Guardas Municipais do Recife passarão a atuar armados a partir de 2026

A Guarda Municipal do Recife passará a contar com agentes armados em suas ações de segurança a partir do próximo ano. A medida, anunciada pela Prefeitura do Recife, prevê que pelo menos 250 guardas municipais estejam aptos a portar armas de fogo após concluírem o treinamento obrigatório.

Atualmente, os guardas municipais atuam na proteção do patrimônio público, como praças, parques e prédios municipais, utilizando cassetetes, algemas e coletes balísticos. A iniciativa marca uma mudança significativa na forma de atuação da corporação e tem gerado opiniões divididas entre especialistas e a população.

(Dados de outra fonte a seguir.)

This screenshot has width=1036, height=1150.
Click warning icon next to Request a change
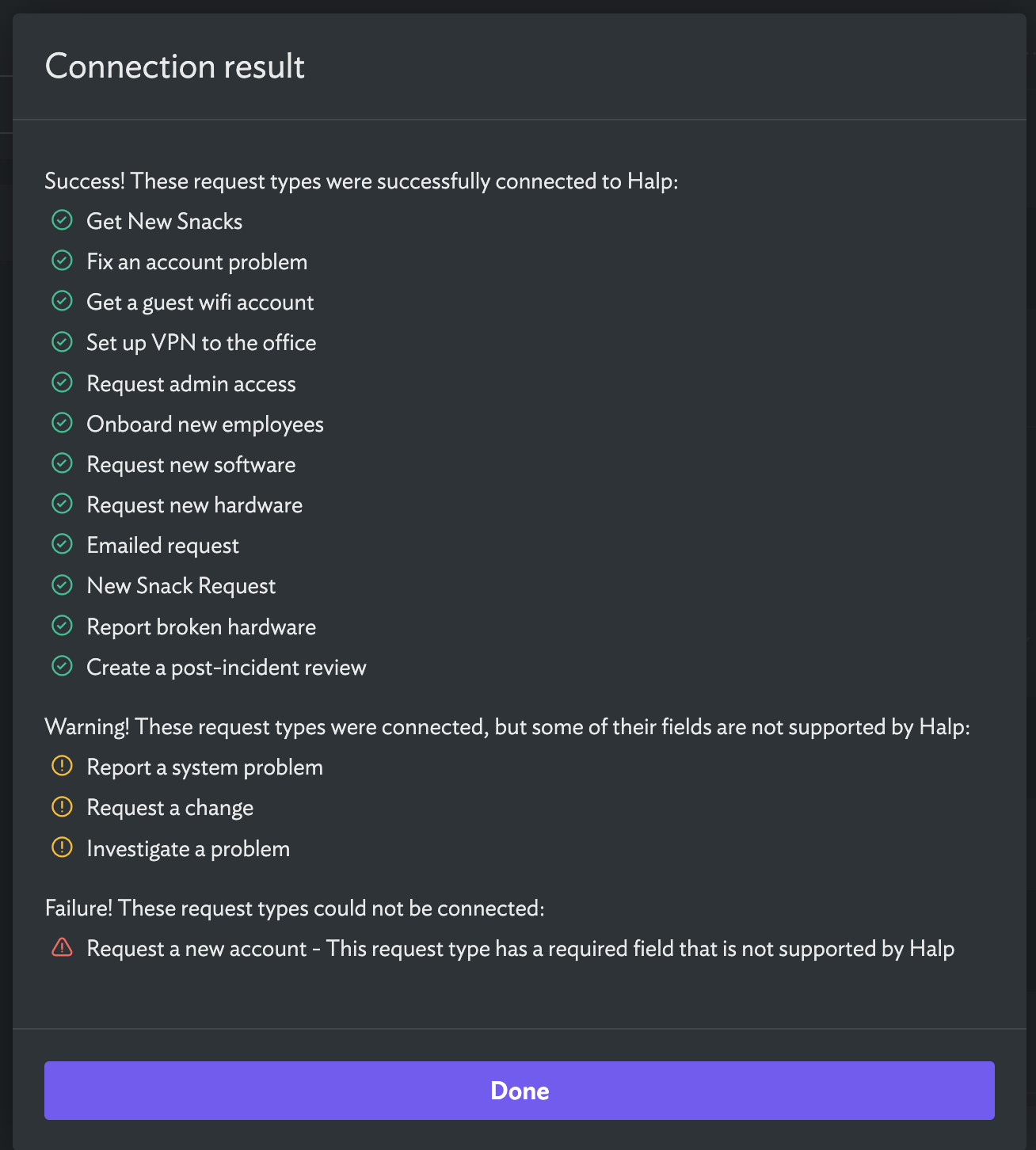pyautogui.click(x=62, y=806)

De acordo com o regulamento publicado no Diário Oficial do Recife, os guardas municipais só poderão portar armas após concluir o treinamento exigido até o primeiro semestre de 2026. A capacitação será conduzida por instrutores contratados pela Secretaria de Ordem Pública e Segurança Cidadã, devidamente credenciados pela Polícia Federal.

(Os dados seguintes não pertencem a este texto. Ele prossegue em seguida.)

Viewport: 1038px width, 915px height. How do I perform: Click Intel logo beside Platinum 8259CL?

Ainda segundo o documento, as armas serão utilizadas apenas durante o expediente e deverão ser devolvidas à armaria do município ao final de cada turno, seguindo protocolos de controle e segurança.

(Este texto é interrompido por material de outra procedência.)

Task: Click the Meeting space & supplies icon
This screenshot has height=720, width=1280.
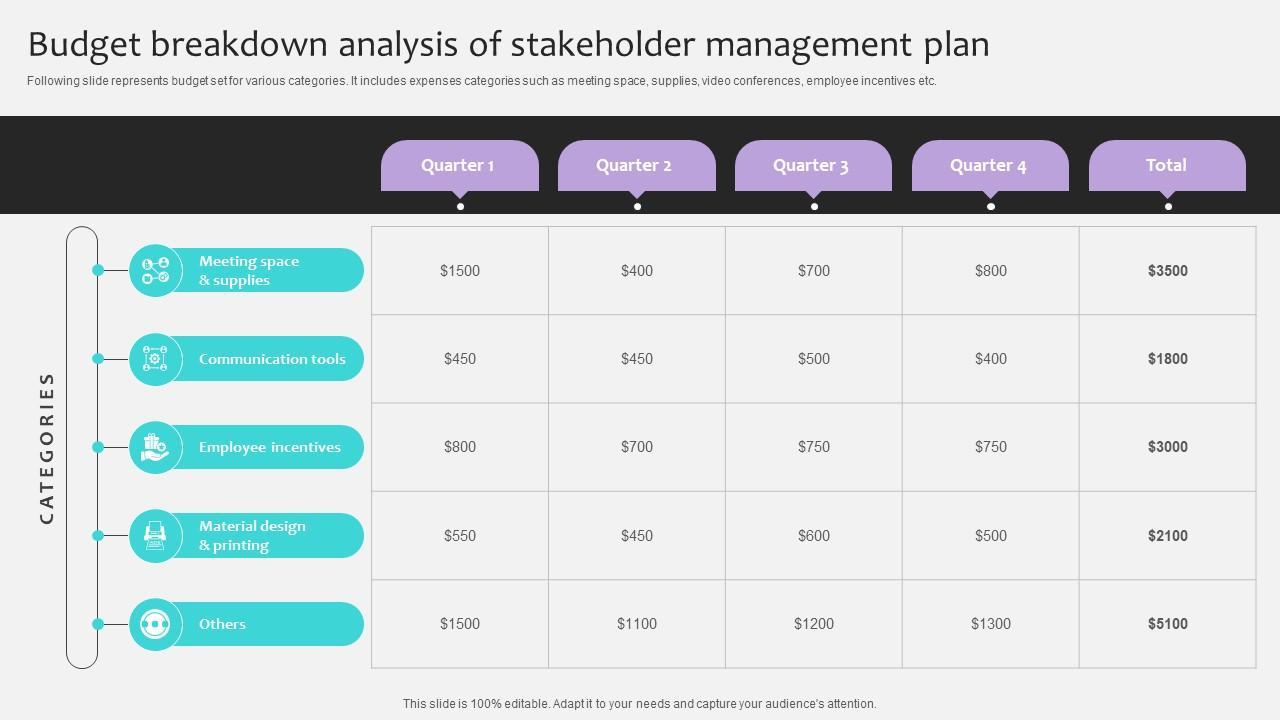Action: [x=155, y=270]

Uma das principais medidas de transparência do novo regulamento é a obrigatoriedade do uso de câmeras corporais pelos guardas armados. O objetivo é garantir segurança tanto para os agentes quanto para os cidadãos, além de registrar as ocorrências e reforçar a fiscalização das ações de campo.

Para especialistas em segurança pública, o uso de armas por guardas municipais pode aumentar o poder de dissuasão contra criminosos, especialmente em áreas de alto fluxo de pessoas. No entanto, também há preocupação com o risco de incidentes decorrentes do uso inadequado de armas de fogo.

“É fundamental que o treinamento vá além do manejo da arma. É preciso incluir controle emocional, técnicas de mediação de conflito e integração com outras forças de segurança”, avalia um especialista.

A Prefeitura destaca que a Guarda Municipal atuará de forma integrada com a Polícia Militar e a Polícia Civil, priorizando ações preventivas e de apoio. A expectativa é que a medida reforce a sensação de segurança em espaços públicos, sem comprometer o caráter comunitário da corporação.